An example of one of the most difficult issues in viral pathogenesis today is that
presented by the lentiviruses, members of the "complex" subgroup of the
retroviruses, which includes HIV, the causative agent of AIDS in humans, and the
prototype for the class, visna-maedi, which causes neurological and pulmonary
disease in sheep. Upon infection with these agents, the provirus frequently
integrates into the host genome and establishes a persistent infection, whereby
the infected cells are characterized by, among other things, a transcriptionally-
quiescent state with respect to the viral antigens, which allows the infected cells
to escape host immune surveillance [the Trojan horse mechanism]. It is this state
which is pathogenically and epidemiologically most interesting, and potentially
the most lethal, since these cells provide a reservoir for the future release of
active virus. It is these latently infected individual cells, then, which need to be
discovered and enumerated in order to gain some insight into the essence and
the extent of the infection, the progression to expression and, eminently, the
control of this progression.
The techniques of nucleic acid hybridization and the polymerase chain reaction
[PCR] have been used extensively to investigate these issues of pathogenesis.

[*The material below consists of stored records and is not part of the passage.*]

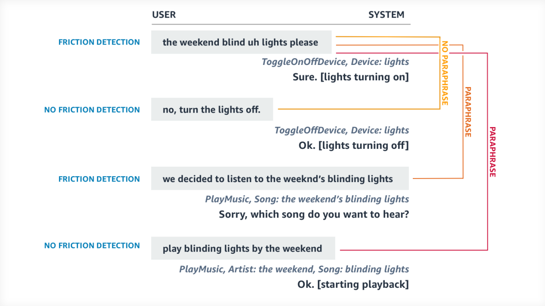Click the USER column header

[x=164, y=15]
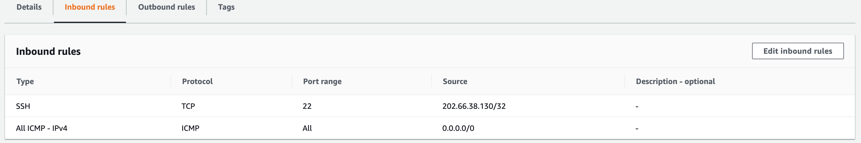The width and height of the screenshot is (861, 143).
Task: Click the SSH rule's empty description cell
Action: [637, 106]
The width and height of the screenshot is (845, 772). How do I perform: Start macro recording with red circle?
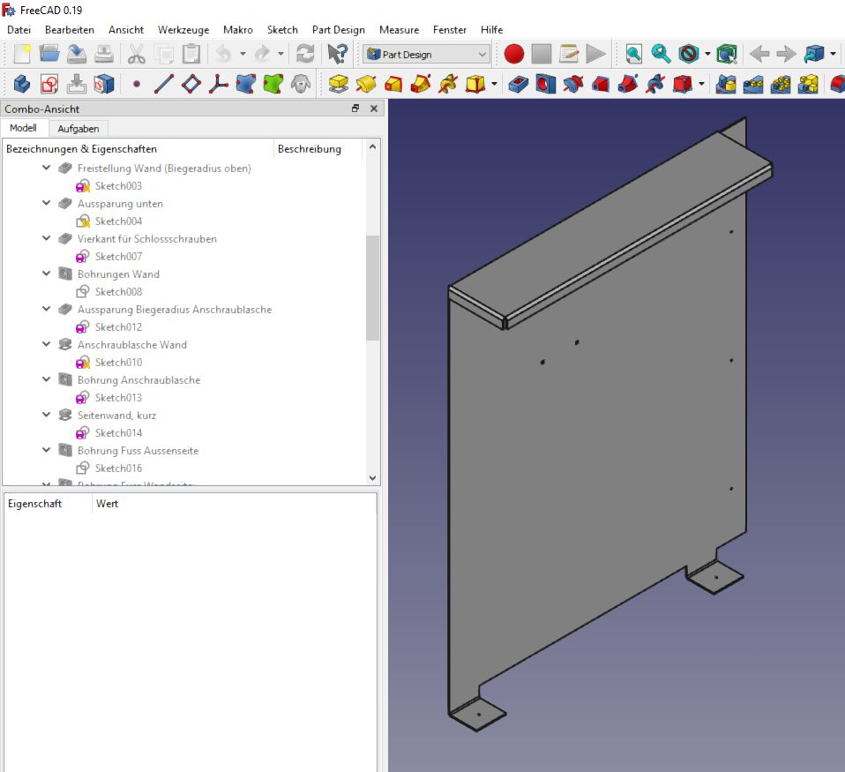[x=514, y=54]
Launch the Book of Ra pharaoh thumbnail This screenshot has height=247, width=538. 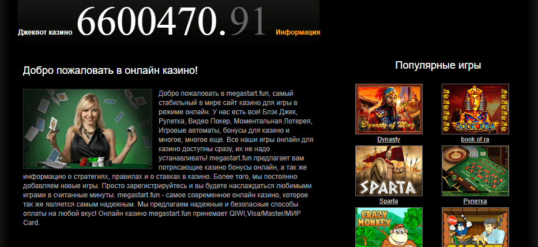pyautogui.click(x=475, y=109)
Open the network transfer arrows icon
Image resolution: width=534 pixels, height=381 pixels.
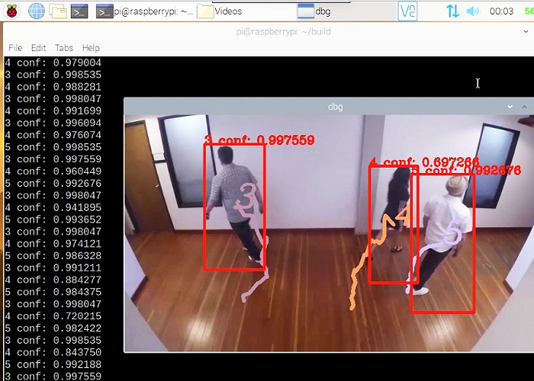tap(452, 11)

While powerful in their own right, these techniques are essentially population
studies: nucleic acids are isolated from a population of cells which contains either
a sufficient number of molecules to detect directly by standard hybridization
techniques, or, when a subpopulation contains as little as a single copy of nucleic
acid, that molecule amplified by the PCR, and detected after amplification. In situ
hybridization applies and extrapolates the technology of nucleic acid hybridization
to the single cell level, and, in combination with the artistry of cytochemistry and
immunocytochemistry, permits the maintenance of morphology and the
identification of cellular markers to be maintained and identified, allows the
localization of sequences to specific cells within populations, such as tissues and
blood samples. However, with in situ, the technology is limited primarily to the
detection of non-genomic material [e.g., RNA], reiterated genes or multiple
genomes, since the limits of detection in most situations are several copies of the
target nucleic acid per cell. In part due to these copy number considerations,
hybridizations for RNA are considerably more sensitive than for DNA detection. In
addition, other factors which affect the sensitivity of the sensitivity of the
technique toward RNA targets are the strandedness of the target molecule and
the lack of a complementary sequence proximal to the target sequences, which
kinetic theory would predict to be a preferential substrate for annealing. Other
techniques, specifically the reverse transcriptase-catalyzed in situ transcription,
have been used as well to detect RNAs which occur at relatively high copy
number. The single-copy problem proffered by the slow disease agents referred to
above, however, is beyond the realm of repeatable reality with conventional in
situ techniques.
Since the viral nucleic acid within these infected cells is below the level of routine
detection, the application of amplification technologies, of which the PCR is the
most logical choice due to its exquisite sensitivity, is essential. Clearly, the
solution-phase corollary of this problem, namely the amplification and detection of
DNA purified from a single cell, either as an individual cell or within a population
of dissimilar cells, has been resolved [see Chapter xy]. For the histological
identification of that cell within a population, such as in a tissue section or within
a blood sample, the problem becomes more complex. In addition to the standard
reaction components, consisting of enzyme, target DNA, substrate and primers,
which must be optimized in addition to varying cofactors [Mg, primer-template
ratios, etc.], one must consider other variables and potential problems, all of
which have direct consequences in the success of this technique. The importance
of the preservation of morphology and antigens of cells and tissues limits the
choice of fixation methods; these procedures are crucial to the detection of
sequences generally in in situ hybridization, and are even more so when
considering the PCR in situ. The modified cellular milieu, maintained as a
consequence of the fixation procedure, dramatically affects the efficiency of
amplification, as it introduces potential interference from protein contaminants
and cross-linking of nucleic acids and proteins. This is compounded by the general
reduction of signal that occurs in solid-phase systems. The diffusion of reaction
components into the cells likely also proceeds at a lower rate than in solution.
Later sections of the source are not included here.